今日のテーマは、「実は伊達家は存在しなかったかもしれない」です。

まずは、伊達家がどういう経緯で誕生したのか?

 

それを追って、時計を鎌倉幕府成立の頃に戻してみるとしましょう。

 鎌倉幕府の初代征夷大将軍の源頼朝と義経の仲が冷え切って幾年。振り返れば、源氏のため、兄頼朝のためにひたすら忠義を尽くしてきた九郎義経。平家という当時の悪の帝国を壊滅させた立役者のはずなのに、調子に乗ってしまったというのか、大天狗(後白河法皇のこと)に踊らされてしまったからなのか、源兄弟の心のベクトルは完全にすれ違いを起こしてしまった。

頼朝から追われる身となった義経。ここで、頼朝は大江広元らのアドバイスを受け入れて、次のような手を打つ。平家を滅ぼした今、次のターゲットは奥州藤原氏。だけど、大義名分も無いのにやみくもに戦は仕掛けられない。そこで、西国に逃亡した義経の包囲網を徐々に狭めていって東国、奥州平泉へ逃げ延びるように誘い込む。なんともいやらしいが理にかなったクレバーな作戦がまんまと実行に移され、義経は平泉に辿り着きます。

義経をかくまった罪で泰衡を追求。それを口実に挙兵し、奥州藤原氏を滅ぼす。

かくしてこのプラン通りに事が運んで、「奥州合戦」、「奥州討伐」、「文治の役」と呼ばれる戦へと発展していきました。

頼朝は御家人たちに総動員令を発します、その軍勢の数は28万4千騎。そのメンバーの中に、頼朝のいとこである伊達家の始祖朝宗(ともむね)様にもお声が掛かった。当時、朝宗様は常陸国(今の茨城県)真壁郡伊佐荘中村に住んでおり、名字は「伊佐」または「中村」と名乗っておりました。「伊佐朝宗」OR「中村朝宗」。

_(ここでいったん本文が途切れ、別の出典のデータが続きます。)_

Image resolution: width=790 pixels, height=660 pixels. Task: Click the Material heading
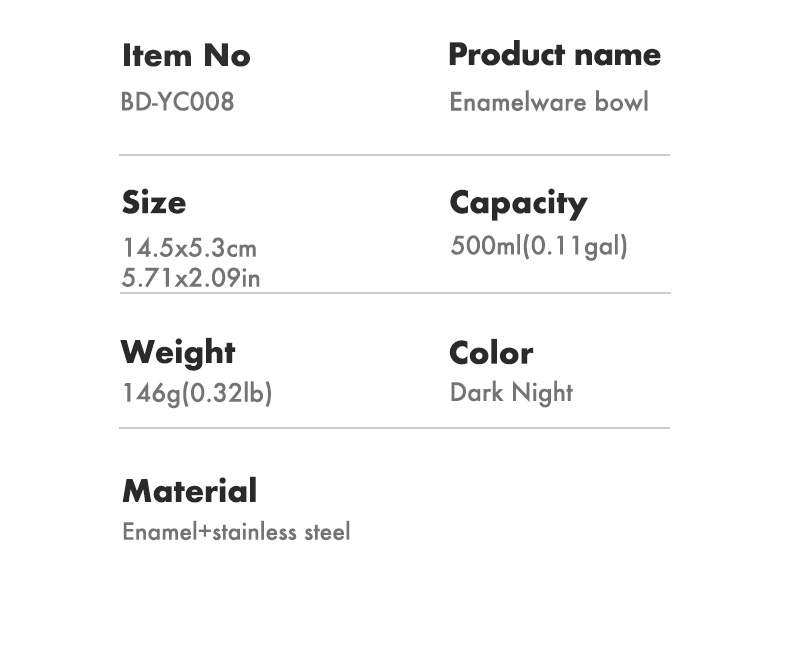click(189, 491)
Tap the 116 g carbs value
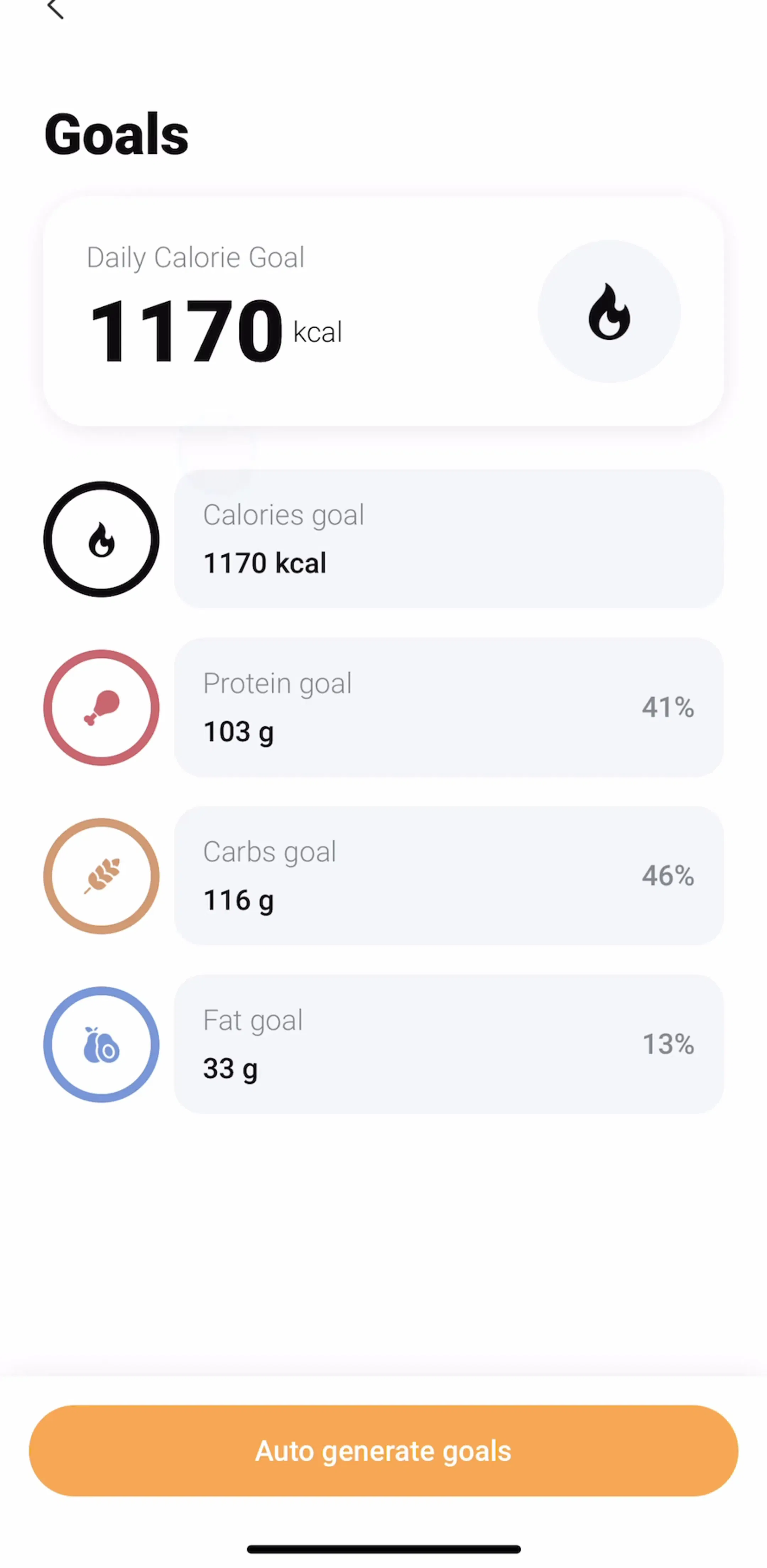Viewport: 767px width, 1568px height. [238, 901]

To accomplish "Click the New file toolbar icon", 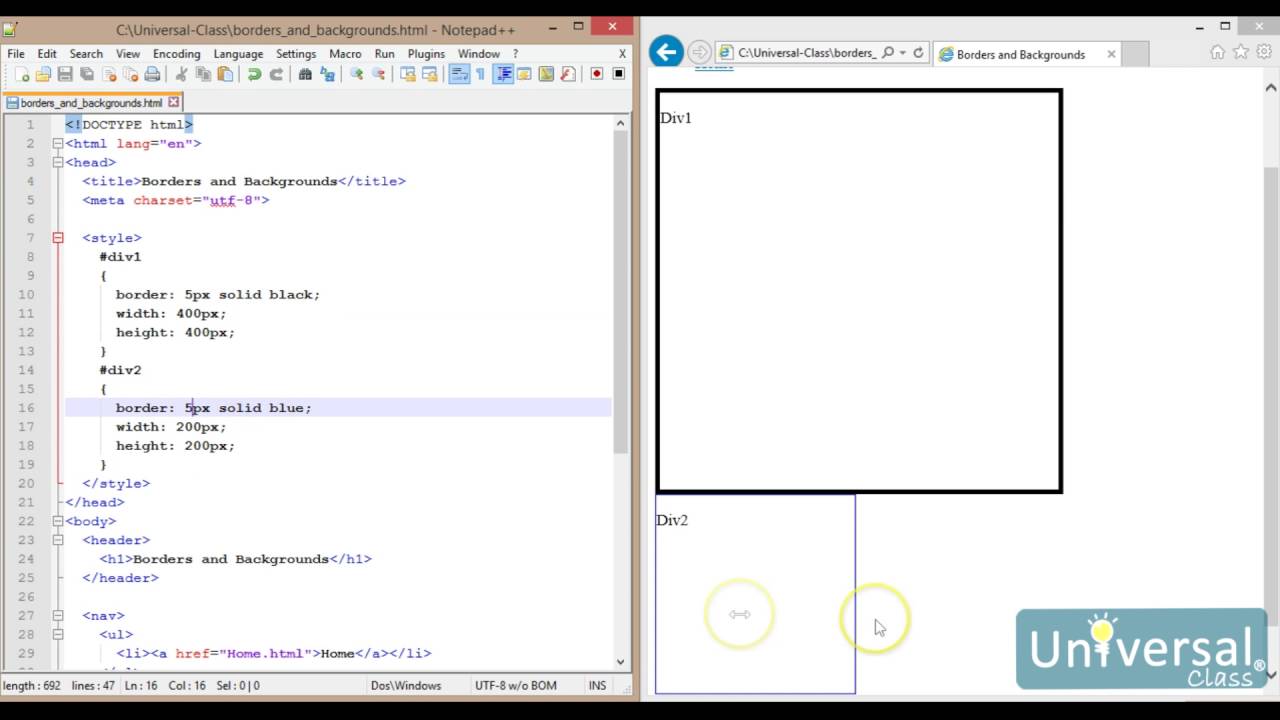I will 22,74.
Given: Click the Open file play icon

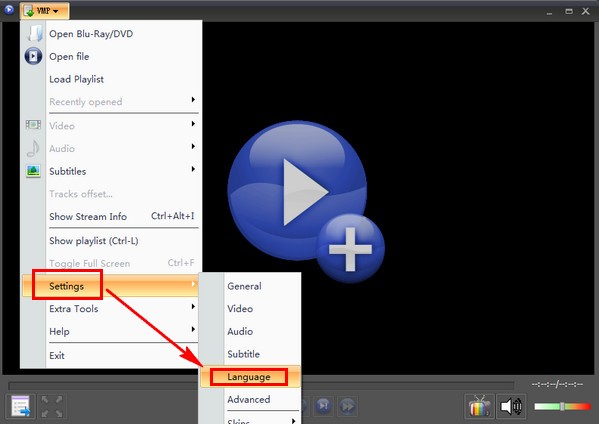Looking at the screenshot, I should (x=33, y=56).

そして、奧州合戦で軍功を上げたので、その恩賞として伊達郡(今の福島県伊達市)を拝領し、領内の桑折郷高子岡に城を築いて居住するようになります。初めは本拠地である常陸国がメインで、伊達郡はサブみたいなもんだったのですが、そのうちに、三代目の伊達義広様は桑折郡の粟野に屋敷を構えて住んだり、七代目の行宗様なんかは常陸中村と伊達を行ったり来たりしていた。それが八代、九代あたりから伊達郡を本拠地として住み始めたということのようです。

前述した朝宗様のように、住んでいる地名を名乗るという習わしから伊達地方を治めていて、伊達に住んでいたから代々「伊達」を名乗っていったという分けです。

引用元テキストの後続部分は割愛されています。